* Task prompt
Would you retype, word for word, only the lines from the one holding "The image size" through the final line of the entries below, without the pictures?

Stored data
*** Begin section ***

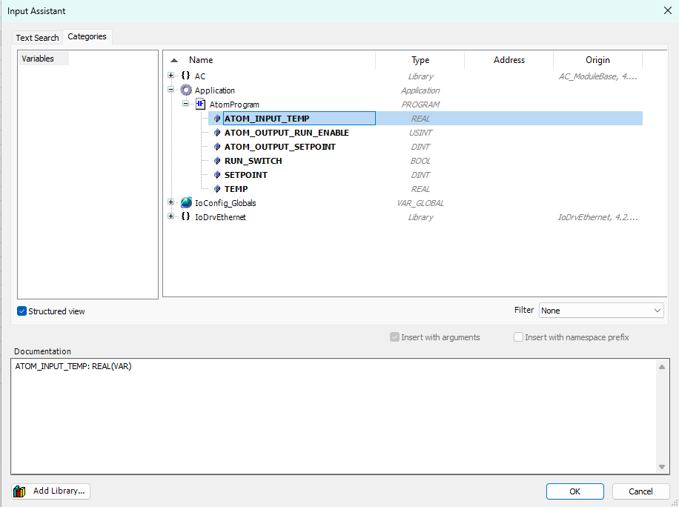
Task: Click the IoConfig_Globals globe icon
Action: click(185, 202)
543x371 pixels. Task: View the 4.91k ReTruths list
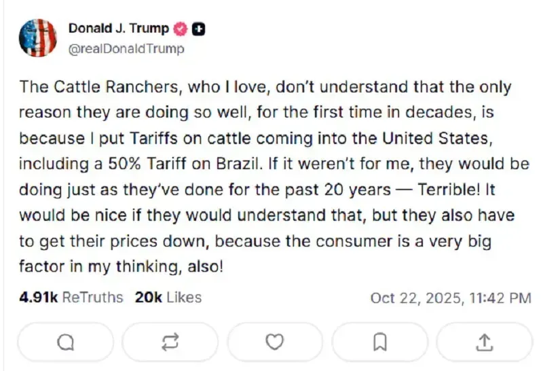[71, 298]
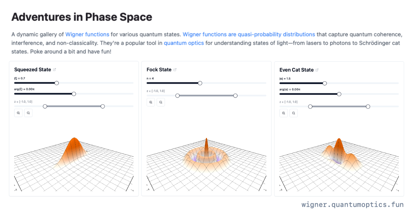
Task: Zoom out on Fock State plot
Action: (x=161, y=102)

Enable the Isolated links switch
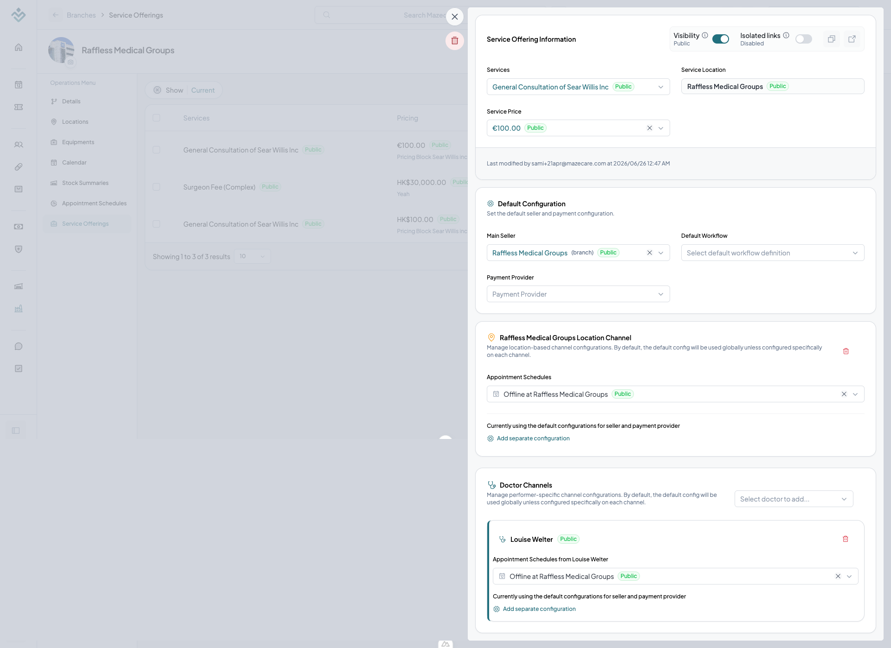804,39
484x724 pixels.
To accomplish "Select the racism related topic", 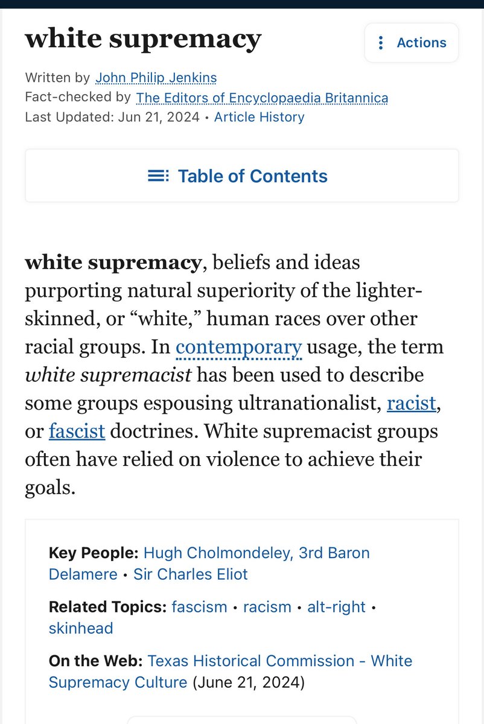I will tap(267, 607).
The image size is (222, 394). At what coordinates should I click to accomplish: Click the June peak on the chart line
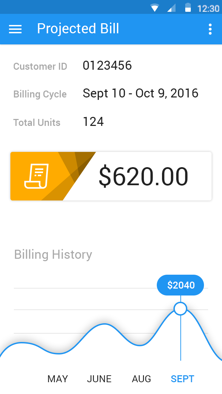point(104,324)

*** End section ***

* Solution to this task
The image size is (222, 394). At what coordinates should I click to accomplish: Click the June peak on the chart line
point(104,324)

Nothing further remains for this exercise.